Any design for downtown Riverside has to contend with the example of the Mission Inn, an astonishing and entirely fictional compendium of Iberian-Colonial architecture devised in stages between 1902 and 1932. This kind of early 20th century scenography still delights almost everyone, and it’s sort of regrettable that it would be technically, economically, and tonally questionable to pursue it now. Is there a similar mode that could be explored? This project looks into the possibility of a picturesque rationalism where the baroque pragmatics of contemporary program and construction requirements become a basis for florid formal differentiation.
In the late 2010s, Riverside decided to move its main public library from an unremarkable but centrally-located postwar building to a through-block site on the edge of downtown. This proposal for the new site starts with a basic structural frame extending from street to street as a two-story bar. The floor slabs are then offset down the long axis to provide more continuity between lower and upper levels, and ranks of parabolic arches are added to define the primary reading rooms. From this point, the multiple uses libraries now serve are given increasingly specific accommodations that differentiate the architectural form.

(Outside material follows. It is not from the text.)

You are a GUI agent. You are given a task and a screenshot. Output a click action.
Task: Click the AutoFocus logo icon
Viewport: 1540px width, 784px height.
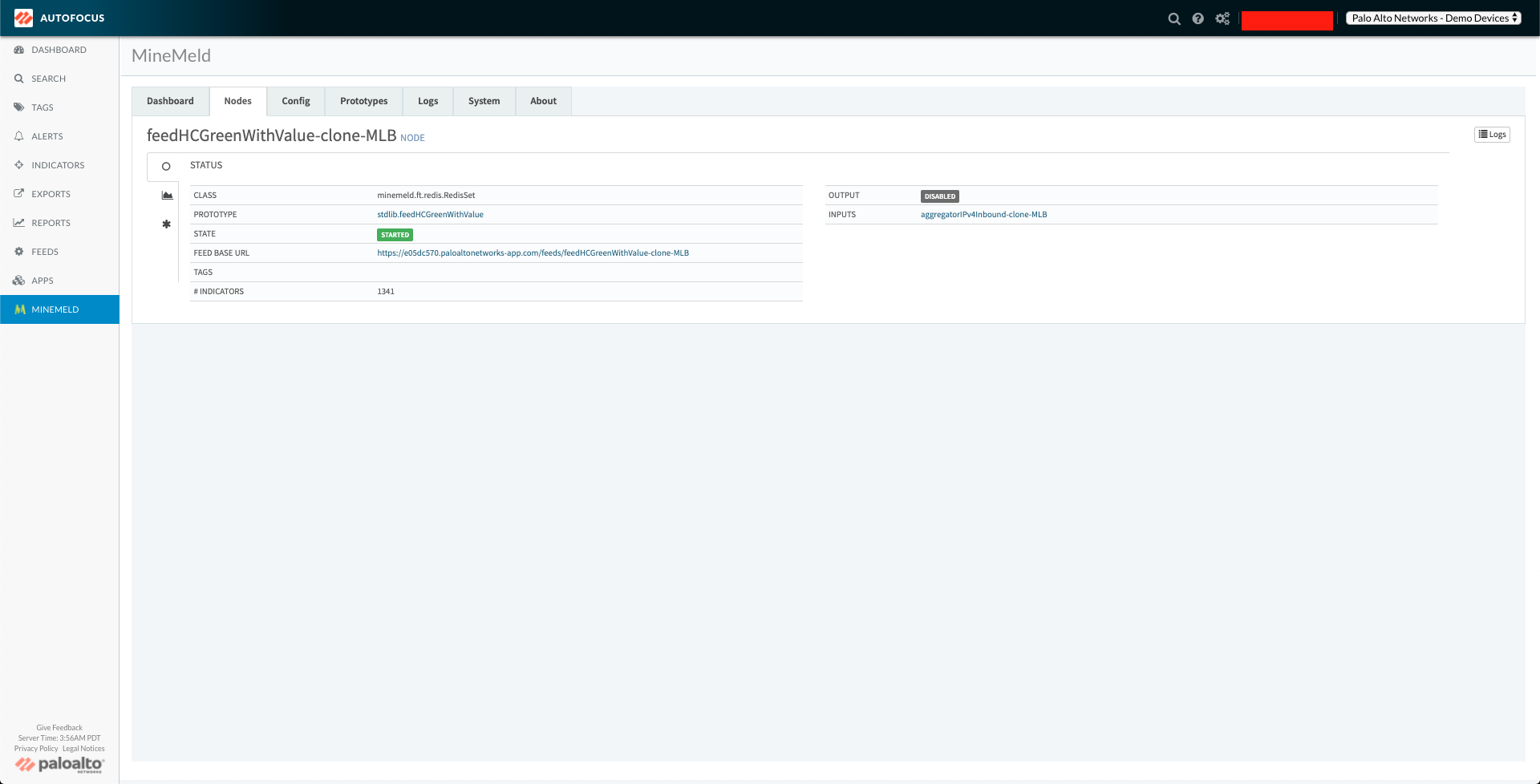[23, 18]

As the contingency of the library’s massing begins to parallel the intricacies of the Mission Inn, discretionary details, colors, and materials are treated as frankly ornamental and aligned with local built heritage. The building also responds to external cues: both its ends mark the entry to downtown Riverside, the north with a tower and the south with a cantilevered study space. The main public program rooms open directly onto the east half of the site, which is left open as a plaza and partially shaded by new upper-level extensions of the adjacent parking garage.